The number of online courses has increased in recent years which calls into question the presentation format of online learning that is most beneficial for students. The purpose for this study was to measure stress levels as a function of different asynchronous online presentation formats: slides only, slides with audio of a male instructor and slides with video and audio of the same instructor. Temperature, oxygen levels, GSR, blood pressure, heart rate were measured because prior studies have indicated a relation between stress and these physiological variables. Participants (N=27) were randomly assigned to one of three formats. Each format presented information about a fictitious island. Participants were administered a personality assessment, stress survey, and pre-exam. These were followed by the presentation about the island. At the end of the presentation questions about the island were asked (post-exam).

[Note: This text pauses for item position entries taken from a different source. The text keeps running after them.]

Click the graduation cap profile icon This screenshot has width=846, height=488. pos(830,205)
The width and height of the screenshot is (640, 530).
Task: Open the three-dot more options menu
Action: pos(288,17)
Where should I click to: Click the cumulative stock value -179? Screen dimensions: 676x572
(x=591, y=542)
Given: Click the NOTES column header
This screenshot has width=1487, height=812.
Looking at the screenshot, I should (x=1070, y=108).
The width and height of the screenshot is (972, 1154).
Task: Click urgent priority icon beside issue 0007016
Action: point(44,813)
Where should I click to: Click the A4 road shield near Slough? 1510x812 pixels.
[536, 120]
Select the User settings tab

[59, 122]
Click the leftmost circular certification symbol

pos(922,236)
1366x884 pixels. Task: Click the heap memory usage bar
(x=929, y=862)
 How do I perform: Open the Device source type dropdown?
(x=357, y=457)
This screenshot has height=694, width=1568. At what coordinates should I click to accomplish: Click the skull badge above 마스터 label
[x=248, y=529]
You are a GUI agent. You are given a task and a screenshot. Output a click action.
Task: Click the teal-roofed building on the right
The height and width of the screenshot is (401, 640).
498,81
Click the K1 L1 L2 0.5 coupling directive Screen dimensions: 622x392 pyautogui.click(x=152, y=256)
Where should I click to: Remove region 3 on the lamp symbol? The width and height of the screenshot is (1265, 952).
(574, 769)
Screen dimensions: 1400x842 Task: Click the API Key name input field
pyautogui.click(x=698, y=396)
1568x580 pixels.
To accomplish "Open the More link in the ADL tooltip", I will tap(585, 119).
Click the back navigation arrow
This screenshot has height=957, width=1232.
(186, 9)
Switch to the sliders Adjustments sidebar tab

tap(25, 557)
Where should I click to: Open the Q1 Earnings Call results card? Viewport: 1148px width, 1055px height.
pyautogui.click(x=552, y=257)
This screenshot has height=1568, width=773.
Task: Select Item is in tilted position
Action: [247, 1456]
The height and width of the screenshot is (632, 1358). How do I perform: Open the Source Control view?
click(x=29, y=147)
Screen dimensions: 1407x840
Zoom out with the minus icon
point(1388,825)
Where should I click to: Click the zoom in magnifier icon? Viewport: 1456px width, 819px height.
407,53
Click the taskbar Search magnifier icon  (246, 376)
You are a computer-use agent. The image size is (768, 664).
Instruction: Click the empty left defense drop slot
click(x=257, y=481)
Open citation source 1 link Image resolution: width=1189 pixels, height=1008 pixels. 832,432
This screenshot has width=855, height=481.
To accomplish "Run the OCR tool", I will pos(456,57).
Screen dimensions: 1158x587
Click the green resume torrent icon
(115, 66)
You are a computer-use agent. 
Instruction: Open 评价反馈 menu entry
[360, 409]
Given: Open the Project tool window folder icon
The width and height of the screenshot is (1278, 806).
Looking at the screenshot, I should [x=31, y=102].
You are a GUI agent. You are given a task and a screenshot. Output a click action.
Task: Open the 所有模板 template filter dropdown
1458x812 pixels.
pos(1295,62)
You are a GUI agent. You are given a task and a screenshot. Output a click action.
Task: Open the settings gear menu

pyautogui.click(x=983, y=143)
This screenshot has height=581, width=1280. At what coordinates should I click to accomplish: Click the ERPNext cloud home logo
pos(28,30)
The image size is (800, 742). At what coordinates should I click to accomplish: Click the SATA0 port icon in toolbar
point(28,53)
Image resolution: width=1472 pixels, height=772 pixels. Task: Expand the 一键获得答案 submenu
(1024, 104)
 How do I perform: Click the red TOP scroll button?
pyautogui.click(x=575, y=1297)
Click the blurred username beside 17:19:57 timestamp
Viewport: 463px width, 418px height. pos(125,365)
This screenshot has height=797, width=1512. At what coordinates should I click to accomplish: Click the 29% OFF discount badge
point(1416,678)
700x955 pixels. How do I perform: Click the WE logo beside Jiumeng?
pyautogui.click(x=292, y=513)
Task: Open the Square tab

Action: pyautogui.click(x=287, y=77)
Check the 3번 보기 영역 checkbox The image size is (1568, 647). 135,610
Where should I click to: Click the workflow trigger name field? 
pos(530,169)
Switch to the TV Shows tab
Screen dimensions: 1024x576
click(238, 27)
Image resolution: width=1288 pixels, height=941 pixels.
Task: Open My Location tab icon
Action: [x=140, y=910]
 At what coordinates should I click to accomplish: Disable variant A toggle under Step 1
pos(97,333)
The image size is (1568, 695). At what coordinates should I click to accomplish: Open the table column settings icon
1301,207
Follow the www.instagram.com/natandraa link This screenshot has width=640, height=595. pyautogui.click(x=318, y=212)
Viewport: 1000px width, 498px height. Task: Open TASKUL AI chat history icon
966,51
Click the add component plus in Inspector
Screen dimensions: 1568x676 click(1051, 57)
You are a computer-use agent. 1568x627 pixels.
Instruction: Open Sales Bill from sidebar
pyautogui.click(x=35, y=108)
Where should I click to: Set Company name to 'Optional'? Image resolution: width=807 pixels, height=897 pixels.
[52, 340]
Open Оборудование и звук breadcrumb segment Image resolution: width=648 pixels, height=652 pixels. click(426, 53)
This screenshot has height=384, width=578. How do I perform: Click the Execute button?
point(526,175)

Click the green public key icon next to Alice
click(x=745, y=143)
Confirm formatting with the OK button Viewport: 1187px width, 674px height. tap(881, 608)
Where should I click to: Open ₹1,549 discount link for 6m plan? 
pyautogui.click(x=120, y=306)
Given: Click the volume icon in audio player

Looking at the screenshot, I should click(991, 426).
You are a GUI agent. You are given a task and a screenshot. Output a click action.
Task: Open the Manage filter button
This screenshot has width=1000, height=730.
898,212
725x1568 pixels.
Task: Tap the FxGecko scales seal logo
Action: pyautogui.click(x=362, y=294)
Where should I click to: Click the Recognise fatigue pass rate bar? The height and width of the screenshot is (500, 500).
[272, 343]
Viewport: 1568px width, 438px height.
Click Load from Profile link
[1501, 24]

The physiological measures were taken after the pre-exam, after the presentation, and after the post-exam. We hypothesized that stress levels would fluctuate throughout the course of the session with peak stress levels occurring prior to the postexam. Repeated measures ANOVAs revealed no significant effects of the presentation formats on the physiological stress measures (p>. 05). We also predicted that the highest stress levels would be achieved during the slides-only format condition. The results did not support this hypothesis either (p>.05). These nonsignificant results could be because of low power. Overall, the results suggest that the type of presentation format used for asynchronous learning does not have a significant impact on student stress.